Control processor allocation across hosts
Sometimes you need to control how the selected processors for a parallel job are distributed across the hosts in the cluster.
You can control this at the job level or at the queue level. The queue specification is ignored if your job specifies its own locality.
Specify parallel job locality at the job level
By default, LSF does allocate the required processors for the job from the available set of processors.
A parallel job may span multiple hosts, with a specifiable number of processes allocated to each host. A job may be scheduled on to a single multiprocessor host to take advantage of its efficient shared memory, or spread out on to multiple hosts to take advantage of their aggregate memory and swap space. Flexible spanning may also be used to achieve parallel I/O.
You are able to specify “select all the processors for this parallel batch job on the same host”, or “do not choose more than n processors on one host” by using the span section in the resource requirement string (bsub -R or RES_REQ in the queue definition in lsb.queues).
If PARALLEL_SCHED_BY_SLOT=Y in lsb.params, the span string is used to control the number of job slots instead of processors.
Syntax
The span string supports the following syntax:
- span[hosts=1]
Indicates that all the processors allocated to this job must be on the same host.
- span[ptile=value]
Indicates the number of processors on each host that should be allocated to the job, where value is one of the following:
Default ptile value, specified by n processors. In the following example, the job requests 4 processors on each available host, regardless of how many processors the host has:
span[ptile=4]
Predefined ptile value, specified by ’!’. The following example uses the predefined maximum job slot limit lsb.hosts (MXJ per host type/model) as its value:
span[ptile='!']
Tip:If the host or host type/model does not define MXJ, the default predefined ptile value is 1.
Predefined ptile value with optional multiple ptile values, per host type or host model:
For host type, you must specify same[type] in the resource requirement. In the following example, the job requests 8 processors on a host of type HP , and 2 processors on a host of type LINUX, and the predefined maximum job slot limit in lsb.hosts (MXJ) for other host types:
span[ptile='!',HP:8,LINUX:2] same[type]
For host model, you must specify same[model] in the resource requirement. In the following example, the job requests 4 processors on hosts of model PC1133, and 2 processors on hosts of model PC233, and the predefined maximum job slot limit in lsb.hosts (MXJ) for other host models:
span[ptile='!',PC1133:4,PC233:2] same[model]
- span[hosts=-1]
Disables span setting in the queue. LSF allocates the required processors for the job from the available set of processors.
For example,
bsub -q super -R "span[hosts=-1]" -n 5 sleep 180
Specify multiple ptile values
In a span string with multiple ptile values, you must specify a predefined default value (ptile=’!’) and either host model or host type.
You can specify both type and model in the span section in the resource requirement string, but the ptile values must be the same type.

TASK INSTRUCTIONS:
**A)** Please print the stretch of the processor allocation text from "If PARALLEL_SCHED_BY_SLOT=Y in" through "the same host.".
**B)** List every LSF configuration file named in the processor allocation text.
The data is unrelated to the processor allocation text.

DATA SHOWN:
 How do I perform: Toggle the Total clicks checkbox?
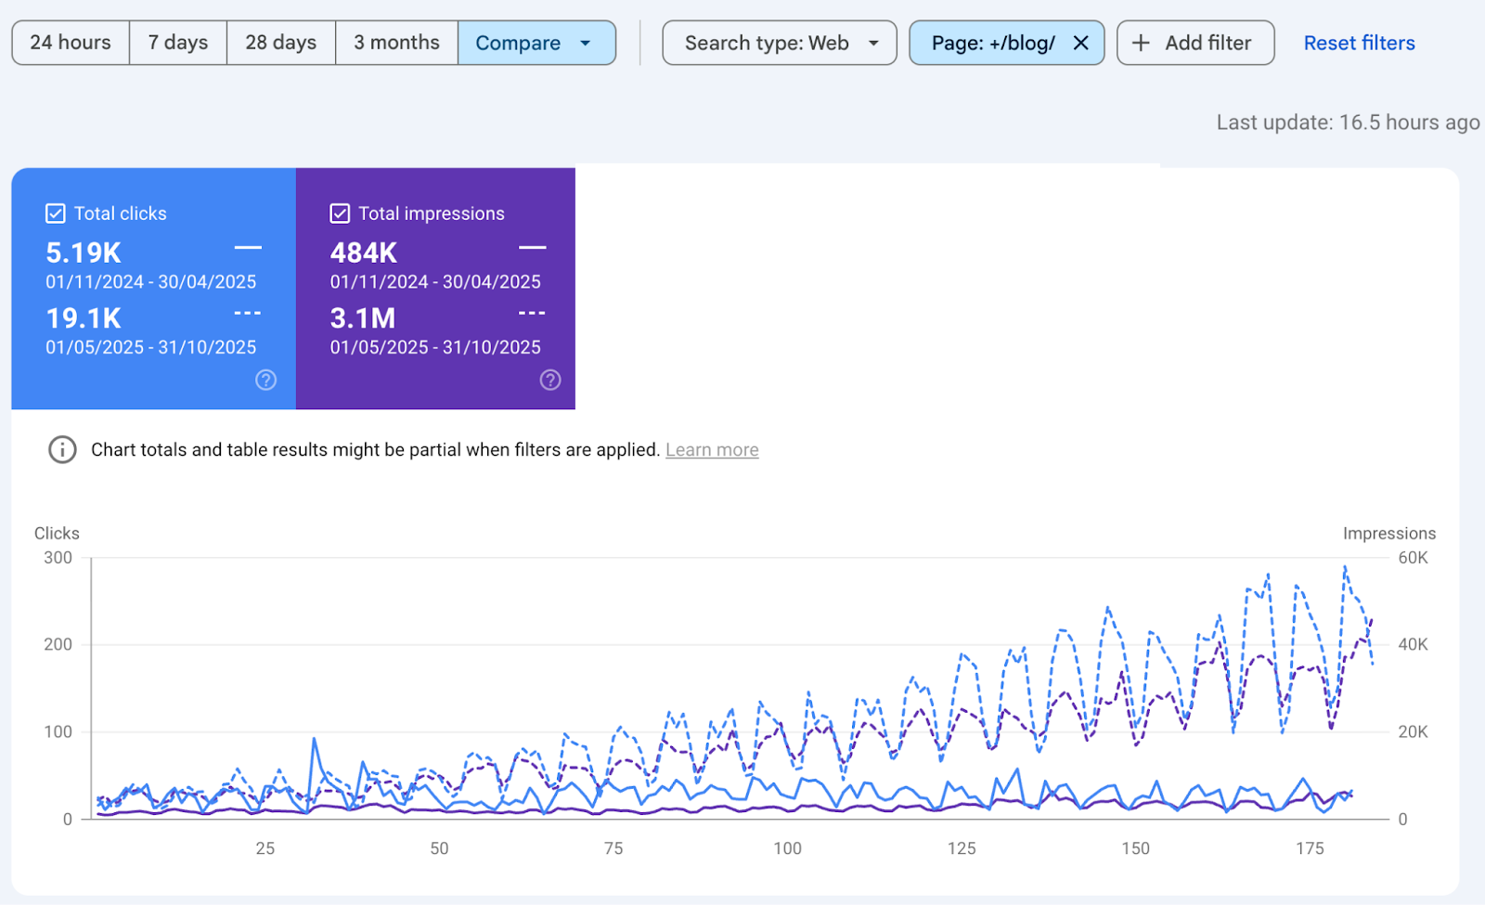[56, 213]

WRITTEN ANSWERS:
**A)**
If PARALLEL_SCHED_BY_SLOT=Y in lsb.params, the span string is used to control the number of job slots instead of processors.
Syntax
The span string supports the following syntax:
- span[hosts=1]
Indicates that all the processors allocated to this job must be on the same host.

**B)**
lsb.queues
lsb.params
lsb.hosts